Edward Moore, 80, a metro Atlanta man, told Channel 2 investigative reporter Justin Gray that he thought he agreed to pay just over $19,000 for a used Mercedes at Grand Motorcars in Marietta. He ended up unknowingly spending more than $28,000 for the car.
“I felt like everything was just rush, rush, rush,” Moore said.
It was not until after Moore brought the Mercedes home that family friend Abby Henderson looked at the paperwork and discovered the incorrect price and the add-ons.
“I said to him, ‘Did you realize you were buying these add-ons?’ and he said, ‘No, I never had a chance to look at the paperwork,’” Henderson said.
Instead of $19,000, Moore was charged a list price of more than $24,000. And there were also expensive charges including $3,500 for a service plan and $4,500 for a paint protection plan.
“What would I need it for? A paint job wouldn’t cost me that much,” Moore said.
“They took advantage of a senior citizen is what they did. I think they saw him coming,” Henderson said.
However, once you’ve signed the paperwork in Georgia, you have little legal recourse.
But just last week, the Federal Trade Commission entered into a record-breaking $10 million settlement with an Illinois car dealership for deceptive and unfair practices for slipping in illegal add-ons – so-called junk fees – like paint protection.
At Grand Motorcars, they say Moore signed up for and agreed to all the add-ons they charged for.
Gray went to Grand Motors and spoke to manager Donovan Bickford.
“Why would you add in all those extra charges on without explaining it to him?” Gray asked Bickford.
“I’m not 100-percent sure. I wasn’t here,” Bickford responded. “I’ve been in this business for over 20 years, 25 years, and I pride myself on making sure everybody’s taken care of.”

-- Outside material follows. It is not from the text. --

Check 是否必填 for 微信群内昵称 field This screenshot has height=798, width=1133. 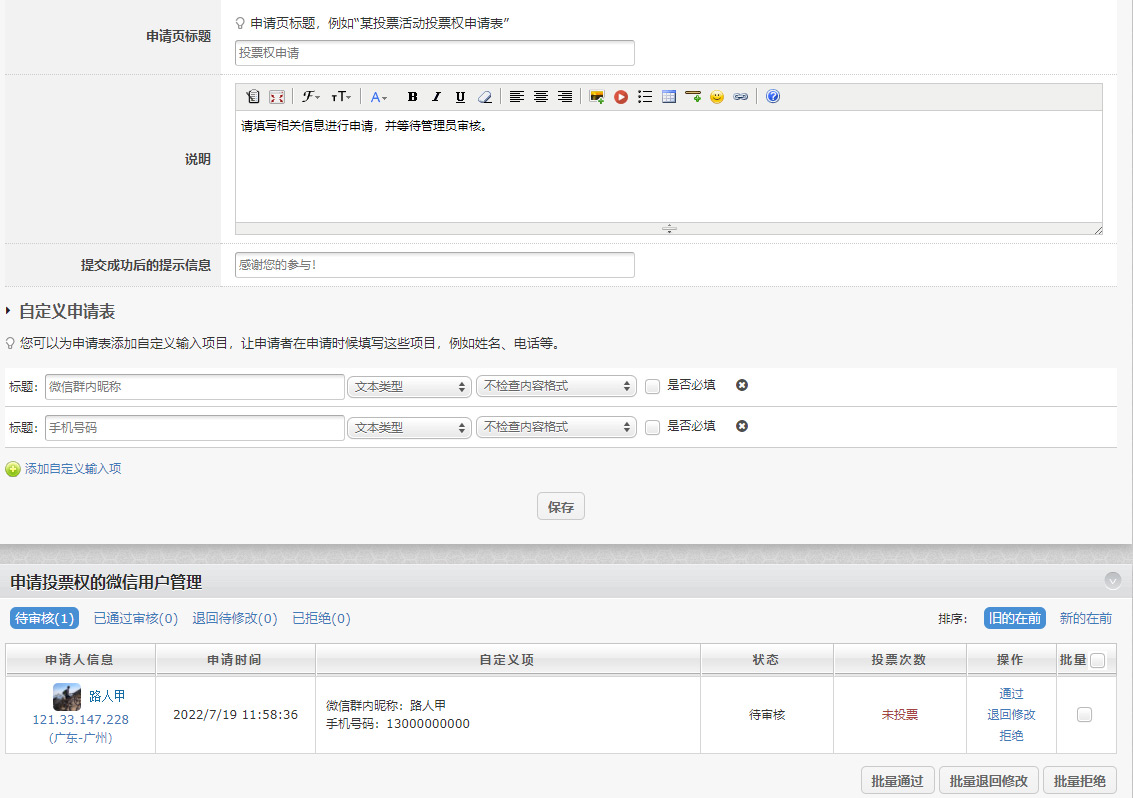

So Grand Motorcars said it will issue Moore a $2,100 refund and Bickford pledged to Gray that he would be willing to cancel those expensive add-ons and refund the money.
“You’re confident you’re not taking advantage of elderly people here with these deals?” Gray asked.
“Come on, of course not,” Bickford said.
Channel 2 consumer advisor Clark Howard said once you’ve signed on the dotted line, you generally are out of luck.
That’s why he said customers should come in with their own financing to avoid the confusion when signing all those documents.
“Before you know it, you’ve agreed to all kinds of things that were never disclosed to you and you have no idea what it’s just done to your wallet,” Howard said.
Moore owned an auto glass company for more than 40 years before retiring and said this is not how he would have ever treated a customer.
“I always tried to help people. I never tried to take advantage of people. I wanted to feel good about myself the way I treated my customers,” Moore said.